The track got lovelier and lovelier. It was grassy and soft. George was really travelling because the surface suited him so well. So it was a bit of a blow when we came to a locked barrier. Usually I approve of these, as they mean that only people who have proper reasons to get into the forest can get in. However this was functioning back to front. I mean, we hadn`t had any trouble getting IN to this protected area, but now we couldn`t get out. It was nearly dark. It was at least 10 kms to the meadow George had rejected. waaaaaaaaaagh!!!!
There was a narrow gap besidethe gate. If I took all George`s tack off he might be able to squeeze through.
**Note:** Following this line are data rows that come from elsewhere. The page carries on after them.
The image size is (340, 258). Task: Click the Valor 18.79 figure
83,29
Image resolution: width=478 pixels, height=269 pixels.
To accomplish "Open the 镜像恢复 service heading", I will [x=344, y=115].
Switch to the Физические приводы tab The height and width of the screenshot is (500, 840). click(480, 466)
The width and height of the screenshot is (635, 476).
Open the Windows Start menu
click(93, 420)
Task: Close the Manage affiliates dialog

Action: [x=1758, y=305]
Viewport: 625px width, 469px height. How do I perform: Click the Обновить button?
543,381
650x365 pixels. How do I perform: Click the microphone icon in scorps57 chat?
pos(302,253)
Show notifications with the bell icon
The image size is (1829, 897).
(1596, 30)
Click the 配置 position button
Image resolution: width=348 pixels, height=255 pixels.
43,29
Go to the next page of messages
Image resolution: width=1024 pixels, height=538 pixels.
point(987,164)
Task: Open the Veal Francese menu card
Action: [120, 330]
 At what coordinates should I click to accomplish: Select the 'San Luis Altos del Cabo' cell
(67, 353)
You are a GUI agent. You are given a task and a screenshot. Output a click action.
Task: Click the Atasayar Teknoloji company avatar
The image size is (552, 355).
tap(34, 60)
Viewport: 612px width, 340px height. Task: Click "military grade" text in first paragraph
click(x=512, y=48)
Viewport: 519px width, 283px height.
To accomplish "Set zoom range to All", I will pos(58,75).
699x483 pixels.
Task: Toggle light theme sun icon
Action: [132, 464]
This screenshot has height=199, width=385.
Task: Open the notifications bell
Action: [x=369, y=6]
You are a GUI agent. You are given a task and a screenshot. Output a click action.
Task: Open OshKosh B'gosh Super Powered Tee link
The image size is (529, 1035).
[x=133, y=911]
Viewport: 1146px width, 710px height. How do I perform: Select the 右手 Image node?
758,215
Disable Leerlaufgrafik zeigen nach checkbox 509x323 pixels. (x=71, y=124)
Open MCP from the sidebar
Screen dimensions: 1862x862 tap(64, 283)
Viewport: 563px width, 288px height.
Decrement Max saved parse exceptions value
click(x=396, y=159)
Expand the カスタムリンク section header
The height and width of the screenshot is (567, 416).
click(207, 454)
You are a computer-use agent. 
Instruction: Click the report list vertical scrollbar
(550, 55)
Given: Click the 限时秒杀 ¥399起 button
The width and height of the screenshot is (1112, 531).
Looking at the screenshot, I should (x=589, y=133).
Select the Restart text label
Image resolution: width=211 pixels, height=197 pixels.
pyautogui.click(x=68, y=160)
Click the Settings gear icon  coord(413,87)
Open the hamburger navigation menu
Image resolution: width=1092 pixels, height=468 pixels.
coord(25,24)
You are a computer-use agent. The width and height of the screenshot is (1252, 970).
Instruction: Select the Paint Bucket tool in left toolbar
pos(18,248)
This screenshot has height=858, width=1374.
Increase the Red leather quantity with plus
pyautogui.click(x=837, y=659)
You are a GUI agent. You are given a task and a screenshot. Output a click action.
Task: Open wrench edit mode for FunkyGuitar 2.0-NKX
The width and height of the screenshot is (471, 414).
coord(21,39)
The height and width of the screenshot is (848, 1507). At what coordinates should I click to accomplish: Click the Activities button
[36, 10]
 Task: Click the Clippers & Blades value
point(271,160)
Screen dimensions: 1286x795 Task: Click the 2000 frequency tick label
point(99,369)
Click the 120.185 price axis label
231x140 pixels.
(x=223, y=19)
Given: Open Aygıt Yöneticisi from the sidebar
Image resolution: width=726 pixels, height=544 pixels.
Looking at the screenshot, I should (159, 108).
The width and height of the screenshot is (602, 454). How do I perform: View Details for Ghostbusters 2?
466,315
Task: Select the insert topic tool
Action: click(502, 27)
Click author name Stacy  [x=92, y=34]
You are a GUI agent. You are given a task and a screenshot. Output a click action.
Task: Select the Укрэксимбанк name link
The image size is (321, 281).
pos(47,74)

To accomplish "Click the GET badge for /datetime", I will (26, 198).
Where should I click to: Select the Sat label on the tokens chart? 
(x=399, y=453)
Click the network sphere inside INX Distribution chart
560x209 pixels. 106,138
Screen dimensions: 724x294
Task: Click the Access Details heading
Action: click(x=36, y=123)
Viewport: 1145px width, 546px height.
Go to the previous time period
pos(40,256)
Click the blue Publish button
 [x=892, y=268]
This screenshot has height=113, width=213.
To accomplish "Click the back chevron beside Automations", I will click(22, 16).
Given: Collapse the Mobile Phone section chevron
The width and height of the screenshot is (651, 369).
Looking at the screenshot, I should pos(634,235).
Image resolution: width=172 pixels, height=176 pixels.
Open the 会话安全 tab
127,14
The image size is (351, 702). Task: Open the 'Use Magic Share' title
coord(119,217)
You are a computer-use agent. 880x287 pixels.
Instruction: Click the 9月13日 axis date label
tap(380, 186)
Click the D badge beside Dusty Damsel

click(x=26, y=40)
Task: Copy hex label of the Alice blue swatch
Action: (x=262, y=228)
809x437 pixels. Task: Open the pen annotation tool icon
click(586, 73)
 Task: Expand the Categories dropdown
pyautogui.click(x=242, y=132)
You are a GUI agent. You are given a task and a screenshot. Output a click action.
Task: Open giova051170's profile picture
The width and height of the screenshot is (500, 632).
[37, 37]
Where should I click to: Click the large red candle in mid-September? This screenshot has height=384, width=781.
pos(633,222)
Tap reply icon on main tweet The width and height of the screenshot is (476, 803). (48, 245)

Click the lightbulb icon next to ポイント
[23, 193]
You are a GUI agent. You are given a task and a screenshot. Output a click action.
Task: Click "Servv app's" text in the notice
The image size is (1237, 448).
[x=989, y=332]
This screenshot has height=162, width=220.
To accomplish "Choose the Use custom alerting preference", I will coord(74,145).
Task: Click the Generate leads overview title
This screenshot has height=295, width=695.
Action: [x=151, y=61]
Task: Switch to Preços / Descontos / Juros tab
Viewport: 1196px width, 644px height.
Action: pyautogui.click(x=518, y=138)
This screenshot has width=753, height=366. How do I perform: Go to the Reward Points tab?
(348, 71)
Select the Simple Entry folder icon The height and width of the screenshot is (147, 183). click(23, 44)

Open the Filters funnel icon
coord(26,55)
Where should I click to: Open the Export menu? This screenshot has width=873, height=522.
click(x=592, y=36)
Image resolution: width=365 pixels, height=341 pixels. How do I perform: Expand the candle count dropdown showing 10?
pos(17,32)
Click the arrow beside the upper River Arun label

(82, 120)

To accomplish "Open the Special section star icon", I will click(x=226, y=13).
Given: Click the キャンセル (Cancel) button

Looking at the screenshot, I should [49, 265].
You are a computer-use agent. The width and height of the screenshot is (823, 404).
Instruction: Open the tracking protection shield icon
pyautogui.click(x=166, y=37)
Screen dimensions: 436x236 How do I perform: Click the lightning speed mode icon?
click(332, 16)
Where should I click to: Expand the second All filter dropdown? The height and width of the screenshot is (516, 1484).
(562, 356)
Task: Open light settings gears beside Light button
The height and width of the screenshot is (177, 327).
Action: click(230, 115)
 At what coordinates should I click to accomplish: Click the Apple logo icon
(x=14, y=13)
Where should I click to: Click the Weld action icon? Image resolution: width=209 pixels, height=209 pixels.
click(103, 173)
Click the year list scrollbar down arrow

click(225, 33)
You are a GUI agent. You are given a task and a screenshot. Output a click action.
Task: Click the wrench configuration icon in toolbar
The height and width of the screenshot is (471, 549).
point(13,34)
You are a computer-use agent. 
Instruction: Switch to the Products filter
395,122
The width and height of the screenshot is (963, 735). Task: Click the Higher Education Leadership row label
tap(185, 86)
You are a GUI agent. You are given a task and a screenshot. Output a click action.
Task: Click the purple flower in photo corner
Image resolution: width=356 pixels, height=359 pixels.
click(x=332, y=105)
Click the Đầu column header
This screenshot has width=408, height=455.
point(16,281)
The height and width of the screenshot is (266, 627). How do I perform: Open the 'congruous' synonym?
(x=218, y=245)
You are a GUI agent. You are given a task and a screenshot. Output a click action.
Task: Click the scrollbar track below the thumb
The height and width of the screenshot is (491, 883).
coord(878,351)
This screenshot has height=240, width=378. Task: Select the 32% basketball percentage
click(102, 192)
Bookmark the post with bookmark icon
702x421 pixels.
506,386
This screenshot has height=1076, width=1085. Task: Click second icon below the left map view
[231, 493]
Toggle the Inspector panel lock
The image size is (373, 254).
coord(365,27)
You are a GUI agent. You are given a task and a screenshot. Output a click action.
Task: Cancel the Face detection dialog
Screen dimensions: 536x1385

He could.

Then tired as I was I had to retack George, and we travelled on. George was well pissed off. Taking his stuff off is a sure sign that he`s going to get a rest. What did I mean by tacking him up again?
Luckily within half an hour we had found the ideal camp site.
The birds were doing an impromptu evening chorus. Birds on this mountain do that when its going to rain very hard. I know that now. At the time I was just charmed by the glory of their song.
George, who had sniffed at some bear tracks, and shown no alarm at all, began now to show signs of disquiet. He started staring into the gloom in an annoying moronic way. His eyes were popping out wildly. The real danger in the forest near Pertouli , you understand, is that it is infested with bambies.